The unglamorous work that makes everything else possible
Mary Matthews, Global Water Lead ad interim at UNDP, works in that space. Her focus is governance: getting ministries, regulators and investors aligned. Without it, even the most promising solutions stall. One example she highlights is the Women in Water Diplomacy Network – a programme that trains women mediators to resolve water disputes at community and transboundary level. It builds on the insight that inclusive dialogue produces more durable solutions. “When governance works, the money follows.”
Governance creates the conditions. What happens next depends on the quality of the decisions made within them, and that requires seeing the full picture.

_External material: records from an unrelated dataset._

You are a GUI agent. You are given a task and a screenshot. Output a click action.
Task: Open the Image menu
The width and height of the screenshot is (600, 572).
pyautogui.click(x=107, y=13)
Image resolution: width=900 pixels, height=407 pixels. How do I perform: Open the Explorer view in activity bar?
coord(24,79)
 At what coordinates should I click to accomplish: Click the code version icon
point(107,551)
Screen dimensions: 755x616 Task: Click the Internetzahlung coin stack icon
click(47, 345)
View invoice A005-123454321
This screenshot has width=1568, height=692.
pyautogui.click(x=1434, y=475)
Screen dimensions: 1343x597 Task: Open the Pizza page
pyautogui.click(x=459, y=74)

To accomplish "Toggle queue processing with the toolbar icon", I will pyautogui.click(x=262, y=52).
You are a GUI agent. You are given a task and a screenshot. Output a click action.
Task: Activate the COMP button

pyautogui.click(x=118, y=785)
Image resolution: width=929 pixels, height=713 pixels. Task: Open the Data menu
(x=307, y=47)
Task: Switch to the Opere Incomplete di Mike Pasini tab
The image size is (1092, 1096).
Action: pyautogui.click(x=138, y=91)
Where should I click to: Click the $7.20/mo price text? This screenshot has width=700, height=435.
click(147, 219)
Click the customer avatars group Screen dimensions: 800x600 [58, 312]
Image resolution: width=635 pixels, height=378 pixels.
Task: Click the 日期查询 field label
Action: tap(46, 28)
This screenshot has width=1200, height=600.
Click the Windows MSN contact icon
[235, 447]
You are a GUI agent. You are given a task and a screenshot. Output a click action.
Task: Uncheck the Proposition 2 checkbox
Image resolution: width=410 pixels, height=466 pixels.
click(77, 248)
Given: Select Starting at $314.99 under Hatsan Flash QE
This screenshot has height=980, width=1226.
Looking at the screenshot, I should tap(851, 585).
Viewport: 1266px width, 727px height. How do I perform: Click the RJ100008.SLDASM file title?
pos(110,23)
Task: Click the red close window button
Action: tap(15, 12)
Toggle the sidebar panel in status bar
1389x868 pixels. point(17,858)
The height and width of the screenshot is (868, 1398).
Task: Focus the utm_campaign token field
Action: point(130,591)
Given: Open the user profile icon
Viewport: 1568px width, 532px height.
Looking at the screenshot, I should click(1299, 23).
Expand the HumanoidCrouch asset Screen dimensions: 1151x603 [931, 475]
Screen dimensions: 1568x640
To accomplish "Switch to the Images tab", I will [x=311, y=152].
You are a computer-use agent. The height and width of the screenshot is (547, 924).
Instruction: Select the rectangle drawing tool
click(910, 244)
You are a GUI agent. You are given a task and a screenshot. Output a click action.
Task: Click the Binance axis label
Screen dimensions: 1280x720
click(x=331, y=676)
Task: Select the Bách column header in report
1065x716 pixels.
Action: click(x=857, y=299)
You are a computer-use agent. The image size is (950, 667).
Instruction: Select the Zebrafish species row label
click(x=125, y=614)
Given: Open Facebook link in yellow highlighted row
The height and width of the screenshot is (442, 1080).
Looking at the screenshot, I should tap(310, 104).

Seeing the whole city at once
Seeing the full picture is exactly what Florian Witsenburg’s company Tygron makes possible. Their digital twins – virtual models of cities and landscapes – let planners and emergency responders test scenarios before they unfold in reality. In Nijmegen, one such model revealed the cumulative impact of 90 simultaneous housing developments, breaking a city-wide building freeze. When the Nova Kakhovka dam in Ukraine was destroyed in 2023, Tigron modelled the resulting flood within half an hour, guiding aid organisations into an active war zone.
Digital twins can map a crisis in real time. However, in some parts of the world, the most urgent problem does not show up on any map. There simply is no water.
Making water from nothing
In places where there is no water, Amsterdam-based Solaq pulls water directly from the air using a wet desiccant process. Co-founder Reuben Moore explains that each unit produces 2,000 litres per day, fits in a shipping container and runs on solar energy or waste heat. The first pilots are running in Mexico, Spain and Brazil, including communities where over 1.5 million people depend on water trucks for water that is not even safe to drink. “We are first focusing on creating a source of water security for places where there simply is no other alternative.”
Having water is one thing. The daily reality it enables – or doesn’t enable – is quite another.
The overlooked burden
For Tanja Huizer, Senior Water Resilience Specialist at the Asian Development Bank (ADB), that daily reality is laundry. Huizer has spent years drawing attention to this seemingly simple household task. She shares that between four and five billion people still wash clothes by hand. Women spend roughly 20% of their active time – around three hours daily – on this work alone. The ADB’s Laundry Movement addresses this. It tackles environmental pollution, builds public-private partnerships and focuses on social innovation. The goal is better conditions, with dignity intact. “We have had washing machines for over a hundred years. So let’s allow everybody to benefit from them now.”
The scale of water challenges can feel paralysing. But as these five innovators show, the responses come in every shape and size – from city-wide floating infrastructure to a machine in a shipping container to the simple act of doing laundry with dignity. What they share is the conviction that no one needs to solve everything. Each piece matters. Together, they add up to a waterproof future.